Stored records:
──────────────────────────────
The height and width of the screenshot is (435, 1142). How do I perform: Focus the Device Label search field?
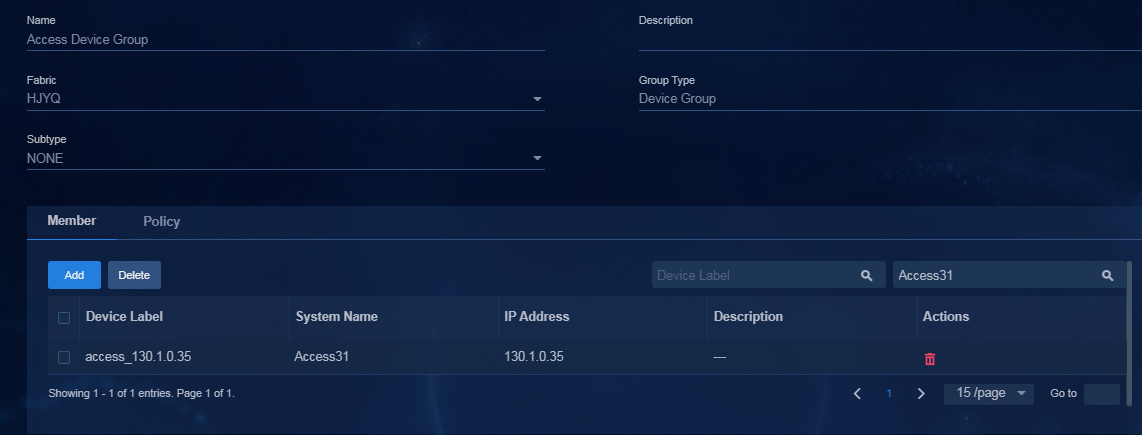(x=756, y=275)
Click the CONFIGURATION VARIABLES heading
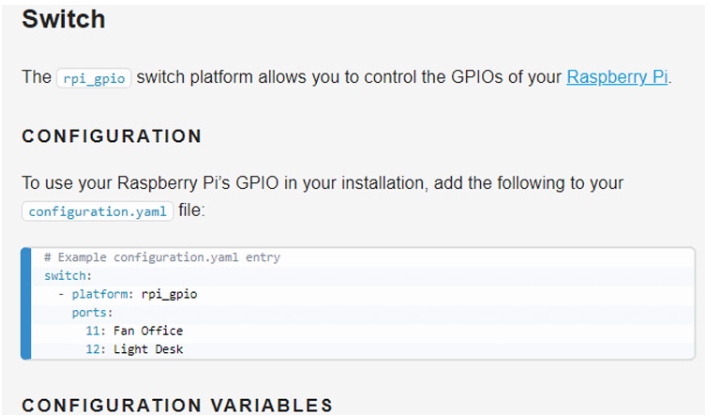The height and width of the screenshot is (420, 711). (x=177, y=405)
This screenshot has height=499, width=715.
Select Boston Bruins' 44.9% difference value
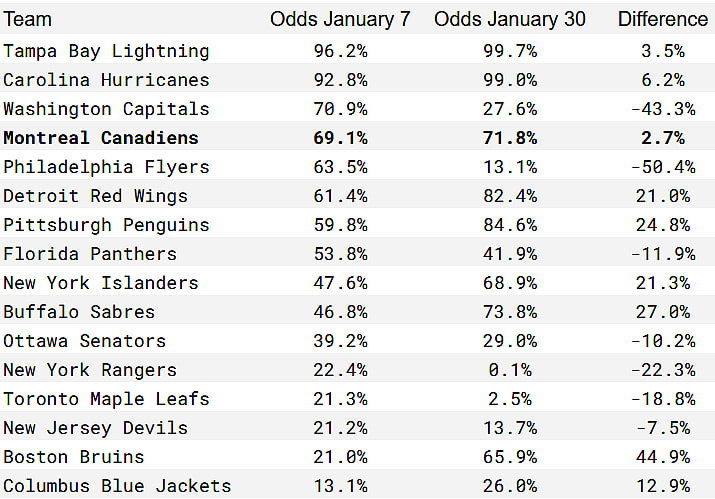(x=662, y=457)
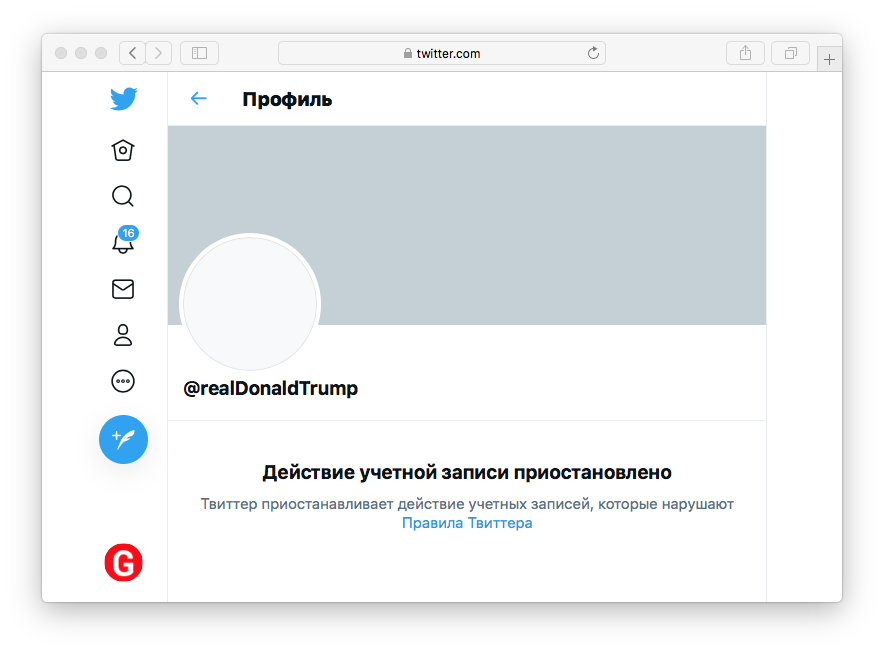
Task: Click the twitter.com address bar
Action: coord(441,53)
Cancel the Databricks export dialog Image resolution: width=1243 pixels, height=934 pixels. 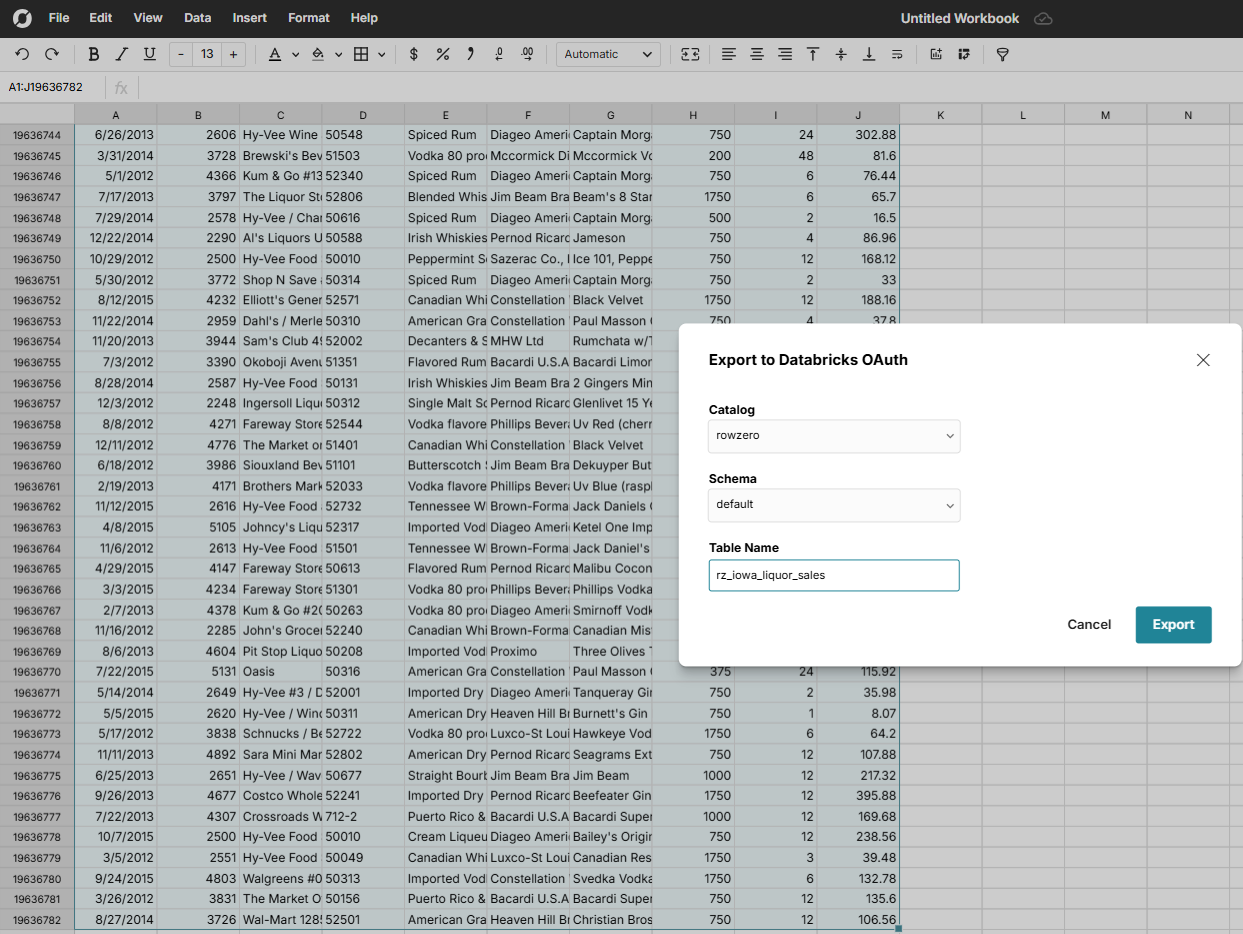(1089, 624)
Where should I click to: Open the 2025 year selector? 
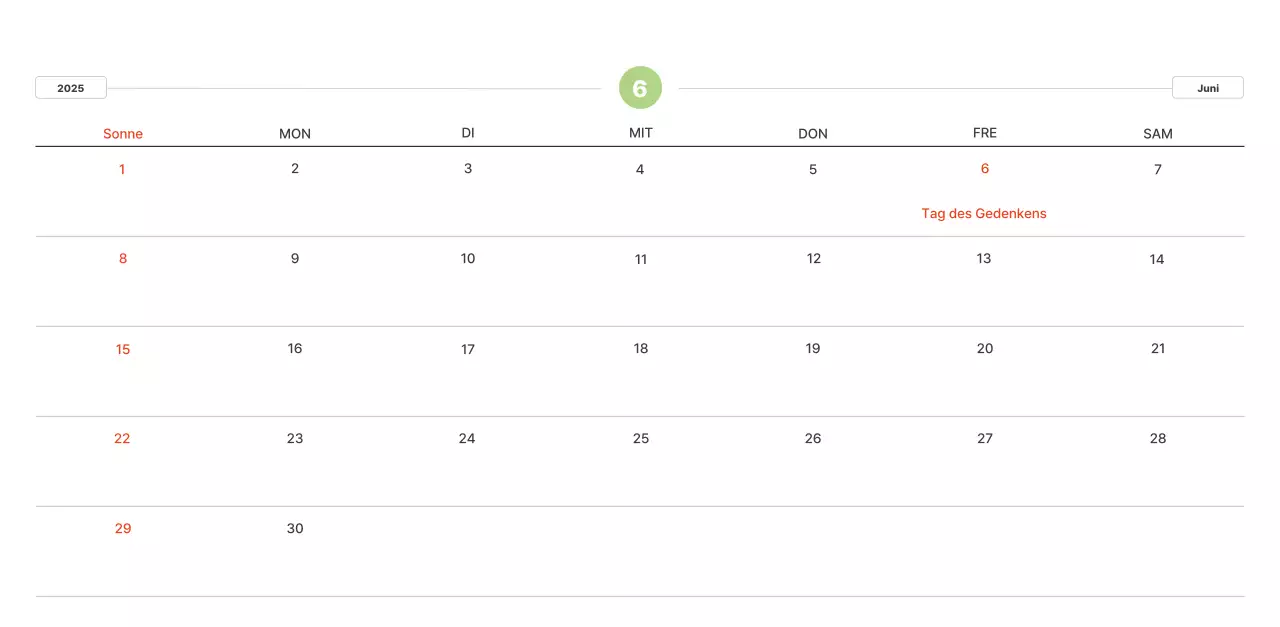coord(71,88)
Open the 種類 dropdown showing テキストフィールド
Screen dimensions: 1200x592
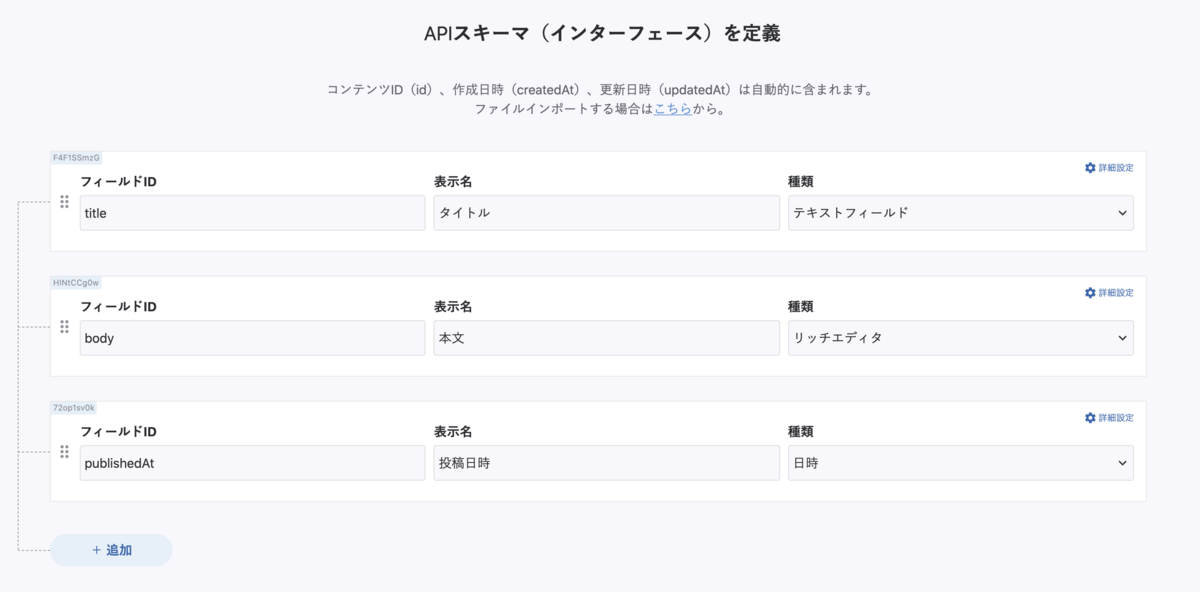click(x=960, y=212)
──────────────────────────────
== Work instructions ==
Word for word, restate the lines from the line with "Open the 種類 dropdown showing テキストフィールド" through the last line of the entries, and nothing beyond them. Omit pictures.

== Answer to the exercise ==
Open the 種類 dropdown showing テキストフィールド
Screen dimensions: 1200x592
click(x=960, y=212)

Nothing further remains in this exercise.